Is there something out there? It's a question Katoomba's multi-award winning writer and illustrator Tohby Riddle keeps getting asked since launching his latest picture book, an unusual tale about the strange and persistent phenomenon of the yahoo or yowie.
With extracts from old newspapers matched with Riddle's haunting ink illustrations, his new book Yahoo Creek: An Australian Mystery covers the story of the hairy ape-like animal and man's encounters with it along the Great Dividing Range back to the early 1800s.
Stories about the mysterious and large hair-covered hominid unknown to science were popular in colonial days and they still persist.

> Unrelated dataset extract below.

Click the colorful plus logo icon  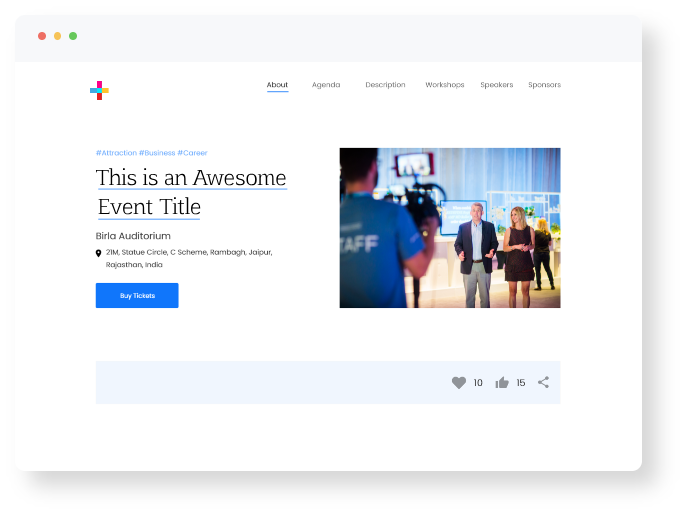click(99, 91)
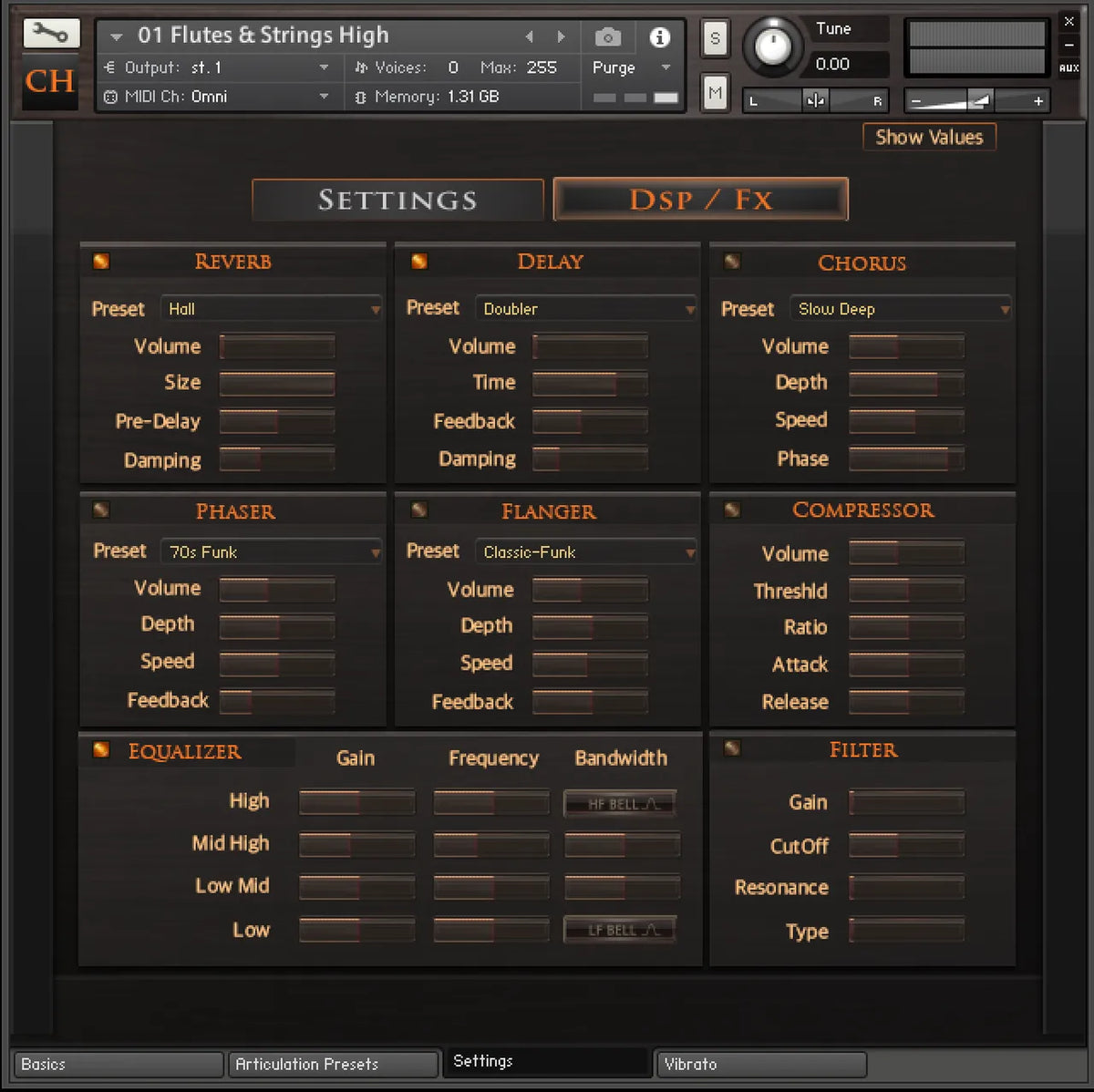Click the HF Bell bandwidth button
The image size is (1094, 1092).
(x=621, y=804)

On ABC Radio this week with James Valentine, Riddle listened in as callers recounted their own stories of the smells and sounds of "the hairy man" from Bega to Palm Island.
It was a story he felt compelled to explore living in the bush of the Mountains.
"It first caught my attention because the Blue Mountains is apparently a yowie hotspot," he told the Gazette.
"It’s one of many hotspots up and down the forests of the Great Dividing Range. As a phenomenon, the combination of the long history, the locations, and the Aboriginal perspectives make it compelling."
Riddle originally planned a wordless book but his discovery of so many intriguing articles about the the "Yahoo-Devil Devil, or the Hairy Man of the Wood" led him to add in "extracts so that they formed a kind of narrative". Later he added "knowledge generously shared by Aboriginal Elder Peter Williams [and] the intrigue deepened".
Riddle isn't sure whether the reports he found are correct - including one involving Henry Parkes's house in Faulconbridge and another about a hunting party of Mark Foy’s in the Megalong Valley which unfortunately didn't quite fit his story's structure.
"It’s an outlandish proposition that the Australian bush might harbour a large hair-covered hominid unknown to science. Nonetheless, reports from credible witnesses of encounters with yowies continue unabated. And these seem to correlate with Aboriginal lore about the hairy man. It’s a mystery. What on earth is going on?"
But he said regardless, the book is one that could "really fire a child's imagination".
"I know I would have loved it when I was a kid. It would have got me exploring various topics and hunting down information, and thinking and wondering and imagining.
"It’s another lens through which we can see Australia’s history, landscape and culture."
For those keen to discover more the book is now available in bookstores and alleged sightings of the hairy man are on the Australian Yowie Research website.